-- Document --

┌────────

We consider a shape characterized by a matrix of pixels (from a binary image, for example), \(\mathbf S \in \mathcal {M}_{h, l} (\left\{ 0; 1 \right\} )\), with h the height of the image, and l its width. We extract a piecewise linear contour \(\mathcal {B}\) from the shape pixels. From the boundary contour, we construct a skeleton represented by a graph whose vertices correspond to centers of skeletal balls and whose edges give connectivity information, consistent with boundary connectivity, without branches generated by pixelation noise. Following the philosophy of the Voronoï skeleton, where vertices are centers of maximally inscribed bitangent balls, we propagate circles inside the shape ensuring continuous contact with the boundary on at least two sides.

Before describing the complete algorithm in Sect. 2.4, we present some necessary tools. Section 2.1 defines a smooth distance estimation (SDE), used to compute a smoothed radius of skeletal circles. Section 2.2 explains the notion of a contact set, a key construction for robustness to noise. Finally, Sect. 2.3 describes the circle propagation principle that determines neighbors of a circle given its contact sets and the SDE.

2.1 Smooth Distance Estimation (SDE)

In this section, we consider a rasterized boundary. Typically, radius estimation measures the minimal Euclidean distance to a point on the contour for each point in the interior of the shape. This leads to poor radius estimates for rasterized boundaries, as shown in Fig. 2(a).

Fig. 2.

└────────

-- Problem requirements --
Copy the part of the passage on shape skeletons that starts at "Before describing the" and ends after "and the SDE.", keeping every word and symbol as it stands.

-- Material --

┌────────

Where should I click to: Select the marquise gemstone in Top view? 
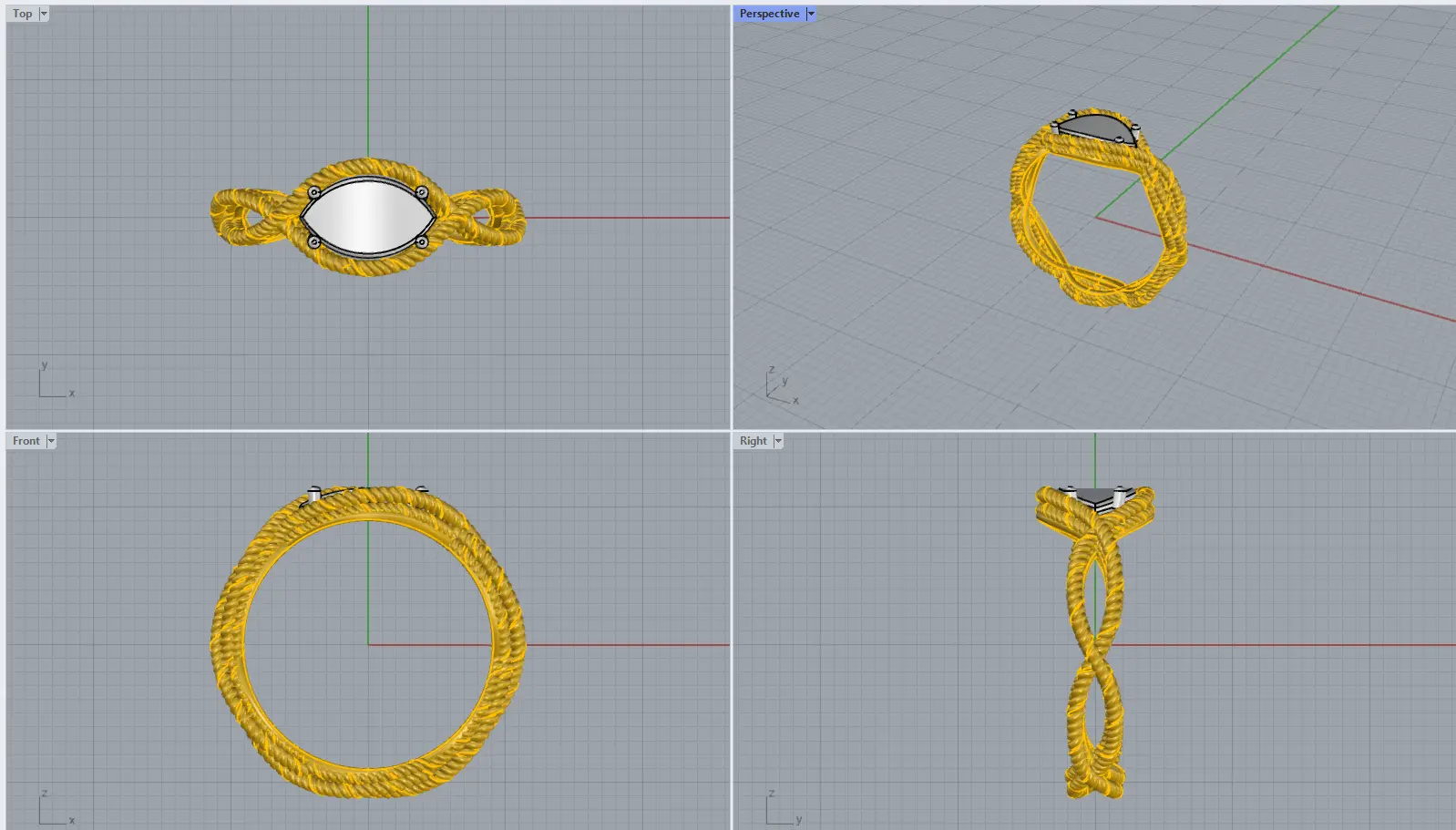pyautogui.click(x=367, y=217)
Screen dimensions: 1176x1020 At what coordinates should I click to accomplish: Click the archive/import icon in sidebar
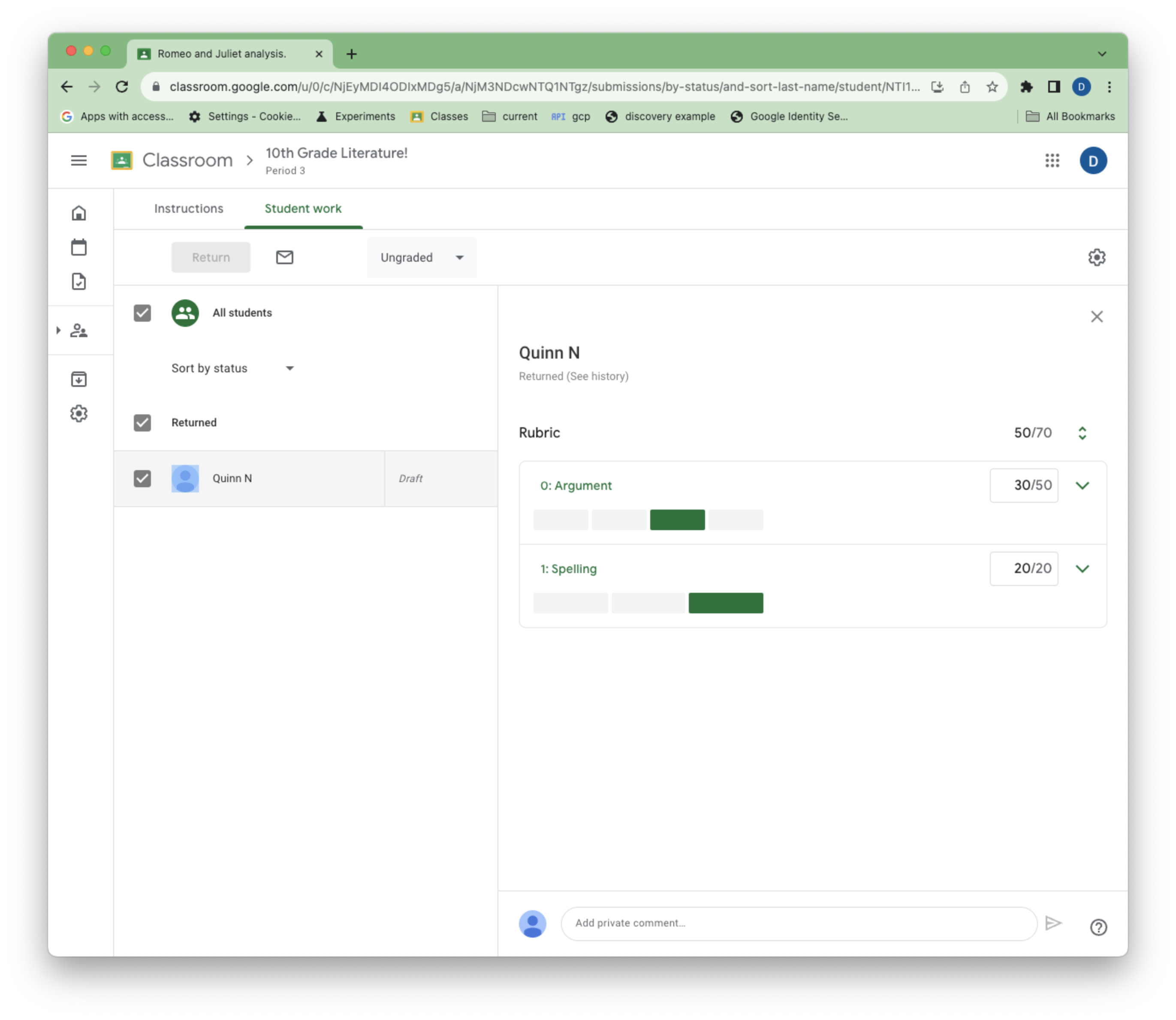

└────────

-- Written answer --
Before describing the complete algorithm in Sect. 2.4, we present some necessary tools. Section 2.1 defines a smooth distance estimation (SDE), used to compute a smoothed radius of skeletal circles. Section 2.2 explains the notion of a contact set, a key construction for robustness to noise. Finally, Sect. 2.3 describes the circle propagation principle that determines neighbors of a circle given its contact sets and the SDE.